▶ Aim of the exercise
Quote exactly the lines running from the line with "大永初台マンションの詳細はこちら (390, 992)" to the end of the entries, including both, and nothing else.

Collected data
******
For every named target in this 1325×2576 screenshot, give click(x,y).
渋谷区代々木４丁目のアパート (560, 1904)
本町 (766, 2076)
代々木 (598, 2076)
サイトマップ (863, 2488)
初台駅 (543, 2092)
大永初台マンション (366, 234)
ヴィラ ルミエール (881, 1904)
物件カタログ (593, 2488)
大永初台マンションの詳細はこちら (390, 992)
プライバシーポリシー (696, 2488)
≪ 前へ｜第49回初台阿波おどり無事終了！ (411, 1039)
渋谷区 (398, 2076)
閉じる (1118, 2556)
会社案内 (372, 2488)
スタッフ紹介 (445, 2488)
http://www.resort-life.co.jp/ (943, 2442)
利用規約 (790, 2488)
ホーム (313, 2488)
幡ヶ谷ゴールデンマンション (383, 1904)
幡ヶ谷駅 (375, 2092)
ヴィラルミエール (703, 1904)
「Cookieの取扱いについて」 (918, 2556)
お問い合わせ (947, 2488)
******
▶ Answer space
大永初台マンションの詳細はこちら (390, 992)
プライバシーポリシー (696, 2488)
≪ 前へ｜第49回初台阿波おどり無事終了！ (411, 1039)
渋谷区 (398, 2076)
閉じる (1118, 2556)
会社案内 (372, 2488)
スタッフ紹介 (445, 2488)
http://www.resort-life.co.jp/ (943, 2442)
利用規約 (790, 2488)
ホーム (313, 2488)
幡ヶ谷ゴールデンマンション (383, 1904)
幡ヶ谷駅 (375, 2092)
ヴィラルミエール (703, 1904)
「Cookieの取扱いについて」 (918, 2556)
お問い合わせ (947, 2488)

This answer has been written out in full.